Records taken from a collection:
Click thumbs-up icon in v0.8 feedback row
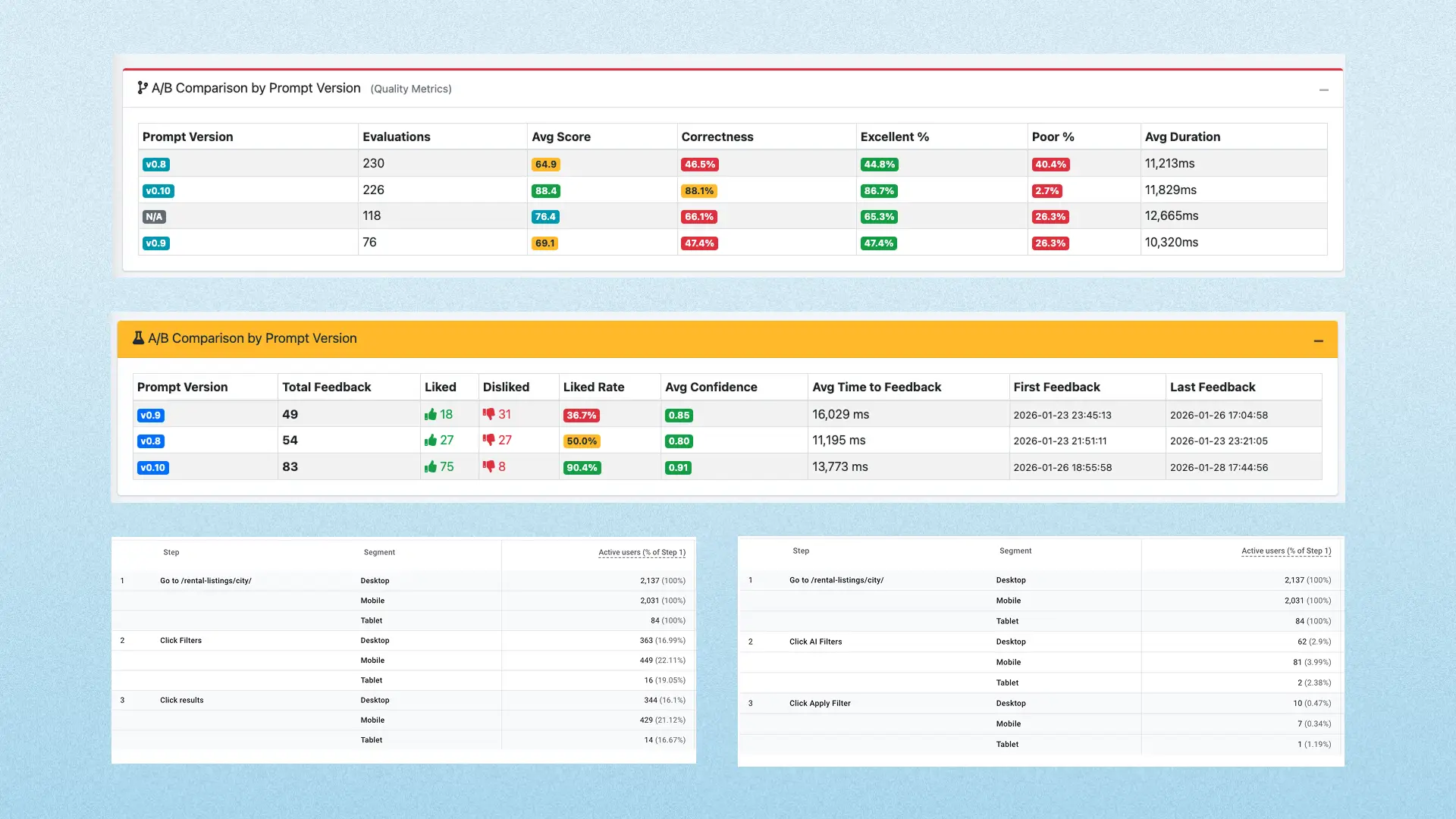Image resolution: width=1456 pixels, height=819 pixels. click(431, 441)
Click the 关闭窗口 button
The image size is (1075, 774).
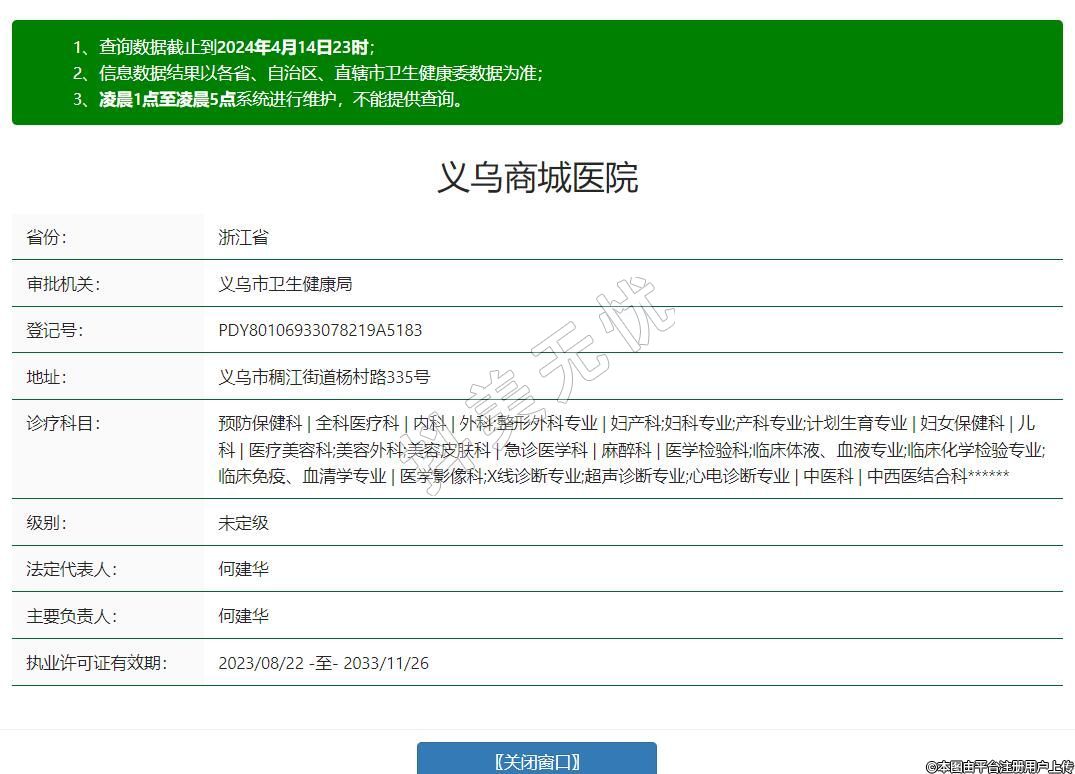pyautogui.click(x=537, y=761)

**Stated exercise:**
Rewrite the material above with "button" replaced by "control" and everything else left unchanged. Leave the pictures out.

**Output of the task:**
Click thumbs-up icon in v0.8 feedback row
Image resolution: width=1456 pixels, height=819 pixels. click(431, 441)
Click the 关闭窗口 control
The image size is (1075, 774).
pyautogui.click(x=537, y=761)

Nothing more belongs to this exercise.